Worried after scan
Ok this might be a long one so please stick with me. I had my scan on wednesday (stayed team yellow) and everything is fine with baby. But the placenta is completely covering my cervix. I had the mw on thursday so mentioned it to her and all she said was 'lets hope it moves' and to mention it to the consultant when I see her at the end of the month.
I was wondering what my chances are that it will move so I googled it - I stayed away from forums and scare stories and only read 2 articles (one on this website) about it and am now really worried as its quite dangerous. As my placenta is completely covering (placenta praevia) there is only a 10% chance that it will move. Which means I will have to have an early c-section to avoid going into labour. I have to try and get my head around that as the thought of a c-section scares me anyway, and now I'd have to have one with 3 kids.
But there are a list of things I can't do - no exertion, stretching, lifting, sex, orgasms. Bleeds are very common after 27 weeks and if I have one I have to get straight to a&e as it could lead to placental abruption. But as my placenta is also anterior (at the front) it makes things worse, as any knock to my stomach no matter how little, could result in a bleed or the placenta detatching! I'm also meant to be on complete bed rest for a few days because I am getting horrible pains across my bump which the midwife has put down to stress (I wont go into that, we'll be here all week!). Only my hubby works away, we've just exchanged on our house, we're house hunting and have a very busy weekend planned so that isnt going to happen anytime soon.
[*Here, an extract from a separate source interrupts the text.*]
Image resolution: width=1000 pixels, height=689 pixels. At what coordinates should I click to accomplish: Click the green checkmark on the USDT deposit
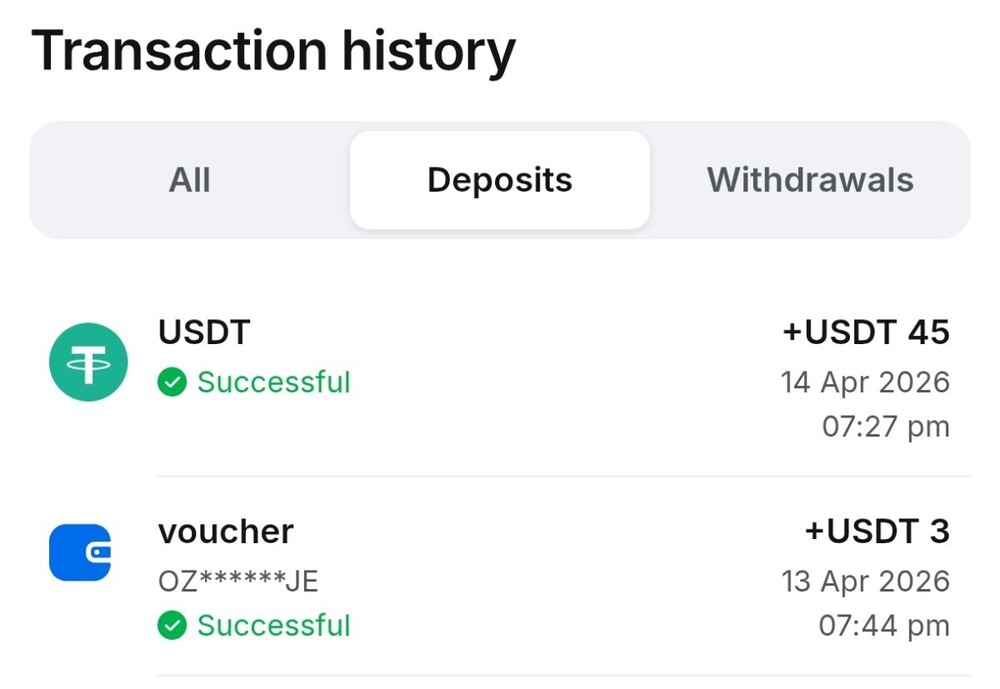[x=172, y=383]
I told some friends about it and they just said 'dont worry, take it easy' - but it isnt that easy!! My family never ever help me out (barely see them to be honest) so there is nobody I can ask to help me out. Hubby needs our car for work as well so everything is an effort/exertion for me, including the nursery run, and with 2 kids to chase around after this isnt going to be easy. I havent even told my family about all this, including my mam as she is begging me to get sterilised as it is as she thinks 3 children it too many and I'm making a mistake having Flump.
I know there is nothing anyone can do but I am scared anyway. I had horrendous bleeds with my first pregnancy (was told we'd lost him twice), lost my second pregnancy to miscarriage, my third I ended up with severe spd, a twisted spine, and a traumatic birth which left me with torn pelvic ligaments, post traumatic stress disorder (we both nearly died), and my son with a broken shoulder. I foolishly thought this pregnancy might be straightforward!!!
I just don't know who to turn to for support and am shocked that my midwife didnt tell me any of the things I have to watch for or be careful with I know I should be grateful that baby is ok, but I can't help but worry about all the other stuff.